KWUF-FM
- Pagosa Springs, Colorado; United States;
- Frequency: 106.1 MHz
- Branding: The Wolf

Programming
- Format: Adult hits

Ownership
- Owner: Wolf Creek Broadcasting, LLC

History
- First air date: 1986
- Former call signs: KRQS (1984–1997)
- Former frequencies: 106.3 MHz (1986–2013)

Technical information
- Licensing authority: FCC
- Facility ID: 51286
- Class: C3
- ERP: 500 watts
- HAAT: 389 meters (1,276 ft)
- Transmitter coordinates: 37°11′32″N 107°5′55″W﻿ / ﻿37.19222°N 107.09861°W

Links
- Public license information: Public file; LMS;
- Website: kwuf.com/fm1063.html

= KWUF-FM =

KWUF-FM (106.1 FM) is a radio station licensed to Pagosa Springs, Colorado, United States.

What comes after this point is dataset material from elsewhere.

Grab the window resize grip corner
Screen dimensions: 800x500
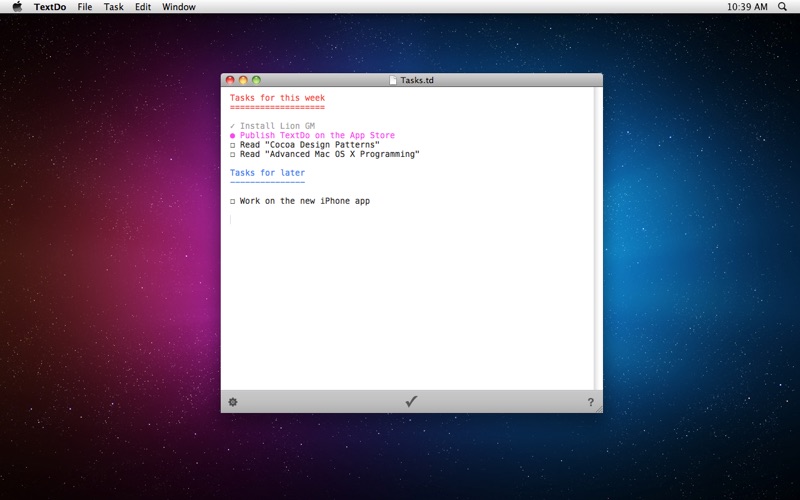598,409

The station is currently owned by Wolf Creek Broadcasting, LLC.

==History==
The station was assigned the call letters KRQS on 1984-09-12. On 1997-05-16, the station changed its call sign to the current KWUF-FM.

On December 13, 2013, KWUF-FM moved from 106.3 FM to 106.1 FM.